YOUR INSTRUCTIONS: Starting with the line that contains "Given: Tap the red ruby currency icon", repeat each line exactly through the final line of the listing. No picture should appear in the copy.

DATA FOR THIS EXERCISE section start

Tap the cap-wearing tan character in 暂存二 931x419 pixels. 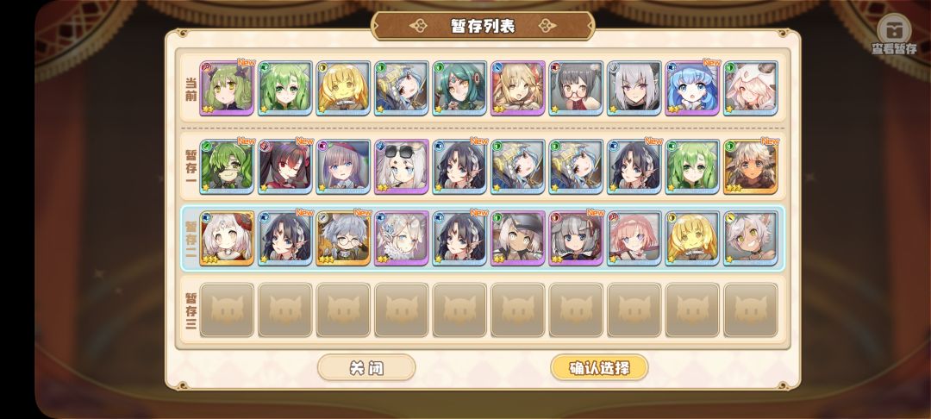click(x=518, y=238)
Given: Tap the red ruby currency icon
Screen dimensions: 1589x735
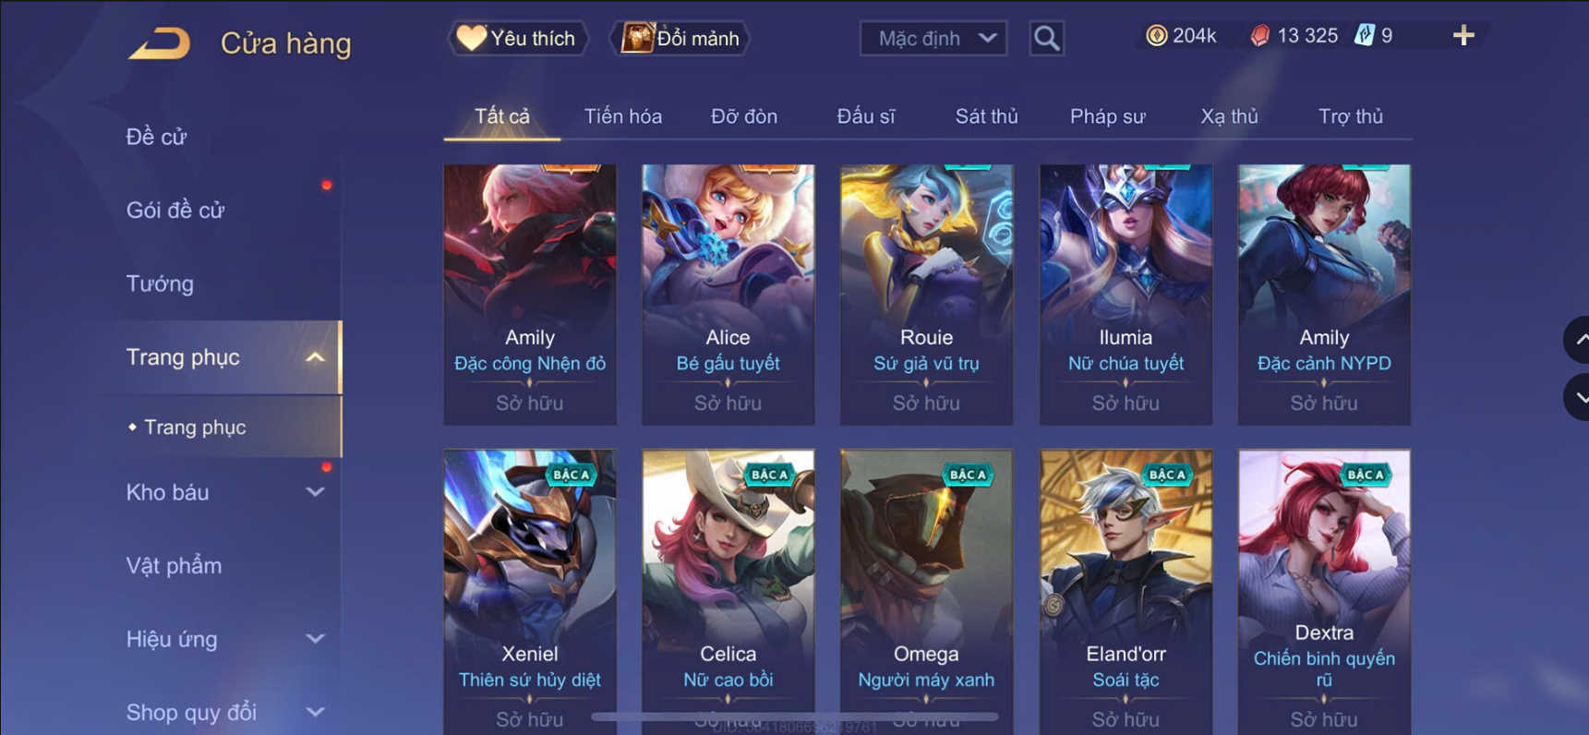Looking at the screenshot, I should (1259, 36).
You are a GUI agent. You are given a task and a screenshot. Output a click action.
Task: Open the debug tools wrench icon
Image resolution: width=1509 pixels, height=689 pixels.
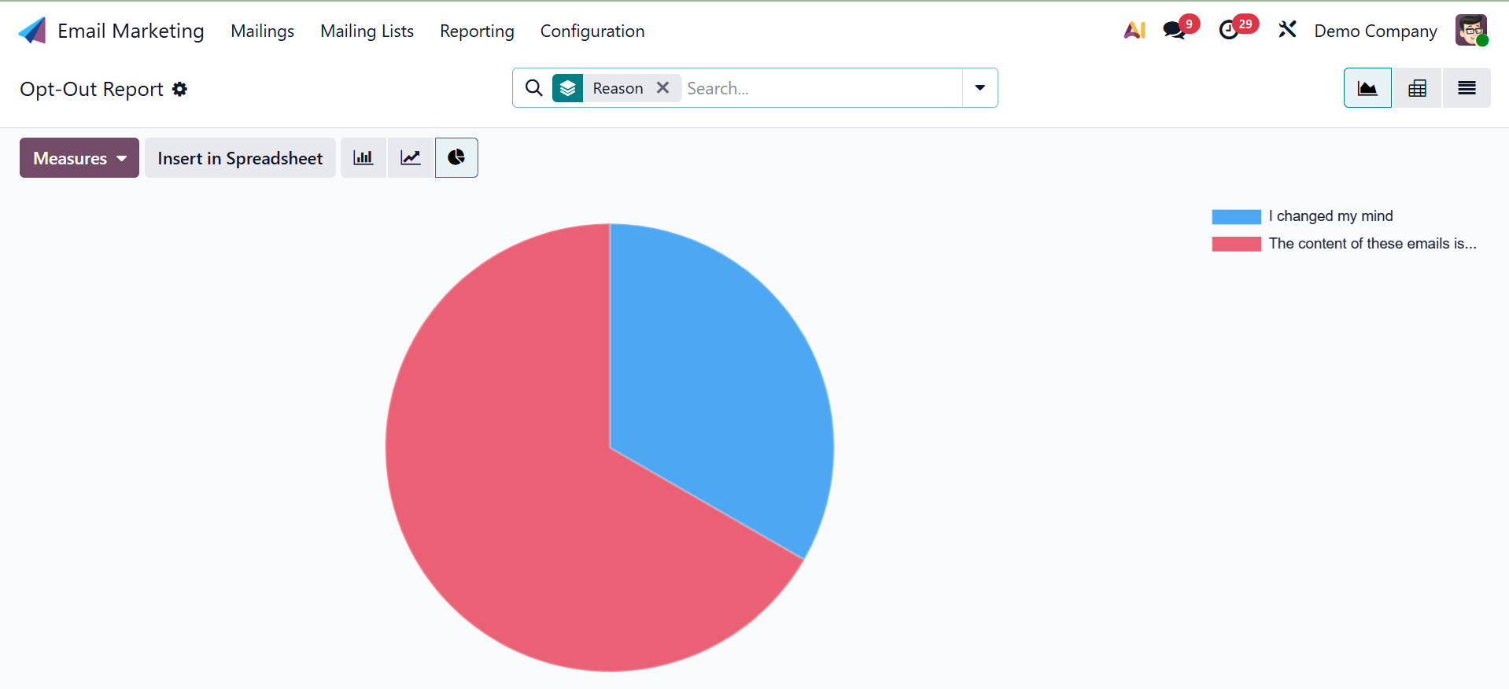point(1287,31)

DATA FOR THIS EXERCISE section end

OUTPUT:
Given: Tap the red ruby currency icon
Screen dimensions: 1589x735
Looking at the screenshot, I should (1259, 36).
You are a GUI agent. You are given a task and a screenshot. Output a click action.
Task: Open the debug tools wrench icon
Image resolution: width=1509 pixels, height=689 pixels.
point(1287,31)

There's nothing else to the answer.